Mardi 11 Juin,  14h00, Salle des séminaires (215), 2ème étage, Bâtiment A4N

Abstract :

Sloshing describes the oscillations of liquids in reservoirs. It is often detrimental: coffee spilling, safety of tankers and spacecrafts, hence understanding and optimising its damping is of primary importance for applications.

We first consider sloshing in a confined geometry. Experimentally, we study the motion of a liquid in a narrow rectangular cell shaken at different frequencies, and show that sloshing can then be suppressed for sufficiently viscous liquids. Theoretically, we present a slender-body model which enables to consider viscous dissipation at leading order, in excellent agreement with our measurements [Viola, Gallaire & Dollet, J. Fluid Mech. (2017)].

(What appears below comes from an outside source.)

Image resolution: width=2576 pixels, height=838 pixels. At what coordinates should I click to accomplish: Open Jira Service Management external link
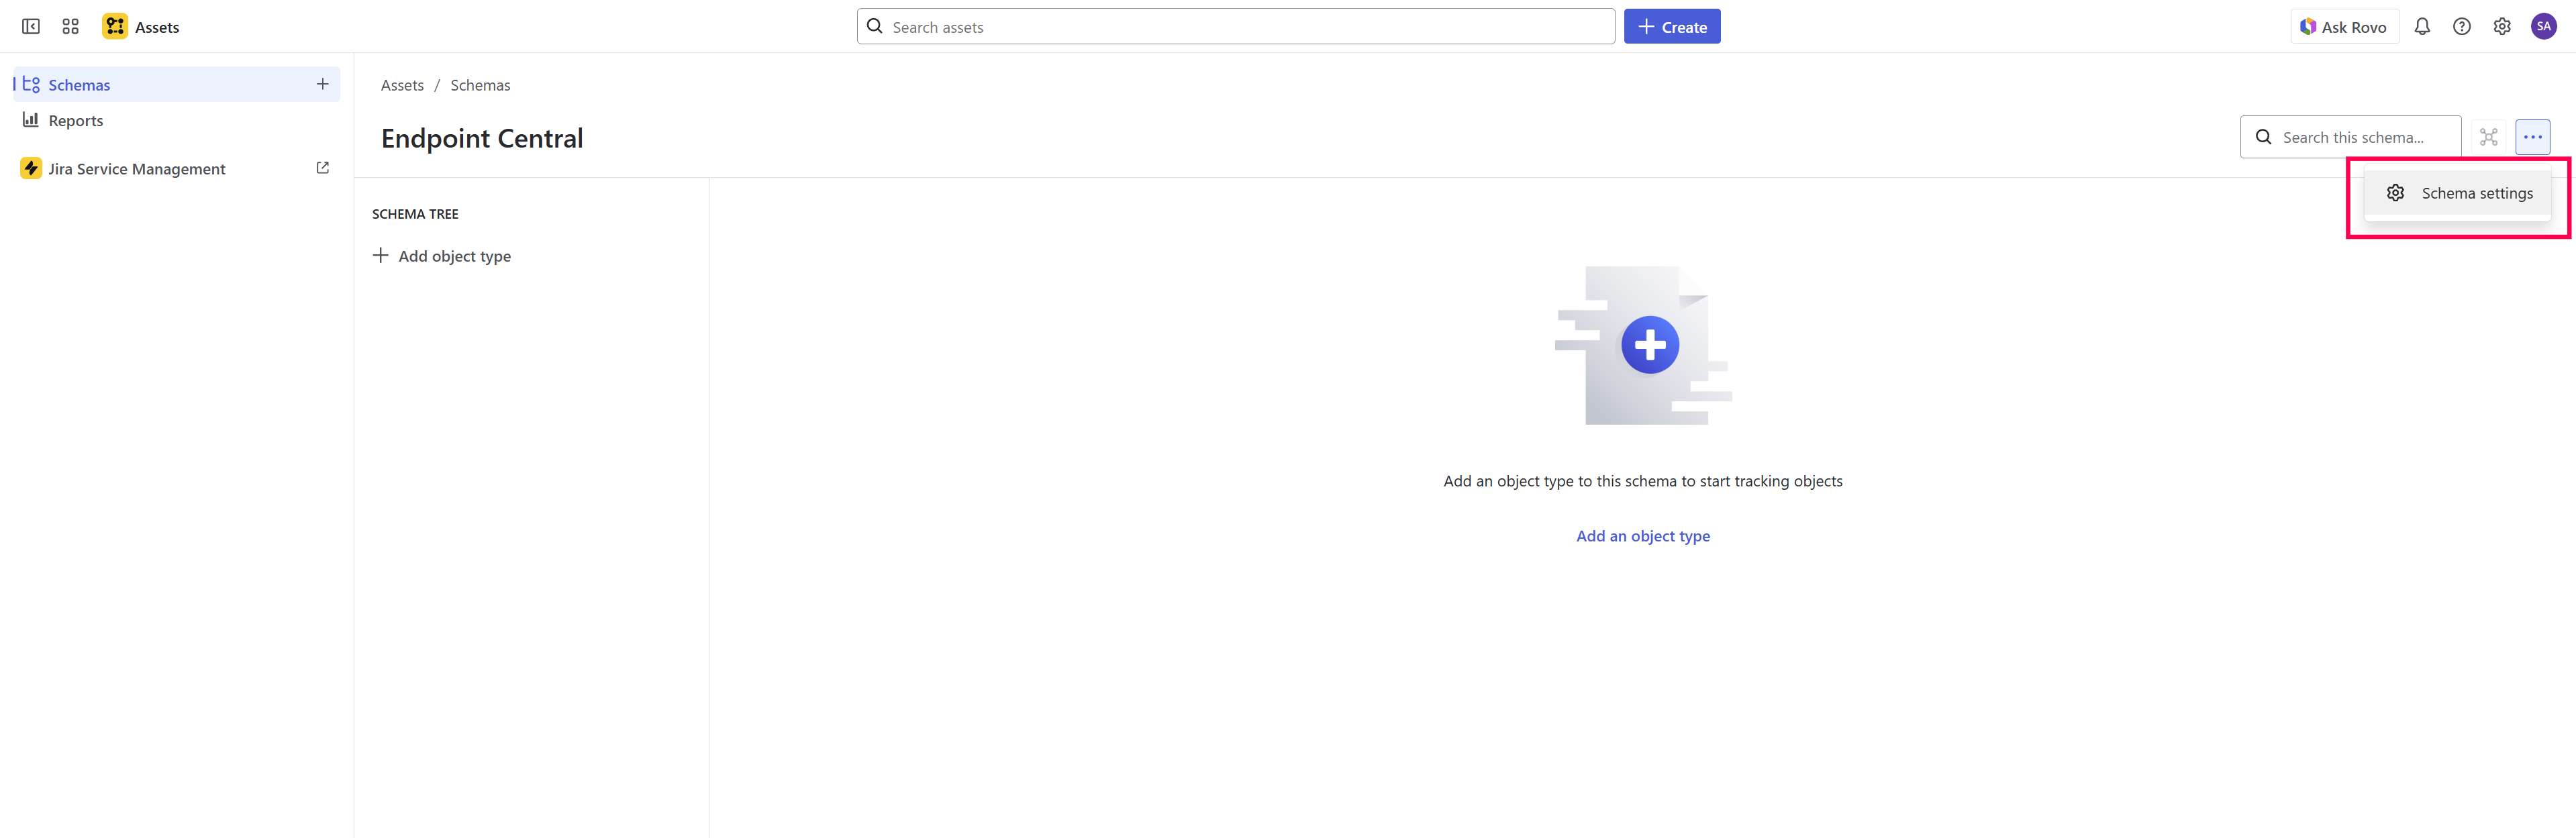[x=322, y=168]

Second, we study sloshing in a cylindrical container of a liquid covered by a layer of foam. Foam damps sloshing efficiently, as beer drinkers know by experience. Moreover, due to the peculiar nature of foam/wall friction, we show that sloshing oscillations are damped in finite time, like solid friction, and unlike usual viscous dissipation [Viola, Brun, Dollet & Gallaire, Phys. Fluids (2016)].
Finally, for a liquid in partial wetting conditions, the role of triple line dynamics on damping has long been recognised, but has heretofore remained poorly understood. We show experimentally that contact line dynamics leads to strong effects: a less viscous liquid can display more damping than a more viscous one; and strong nonlinear responses, like a marked dependence on the initial amplitude, occur. We rationalise quantitatively all these observations by a hydrodynamic model with contact angle hysteresis as the key ingredient.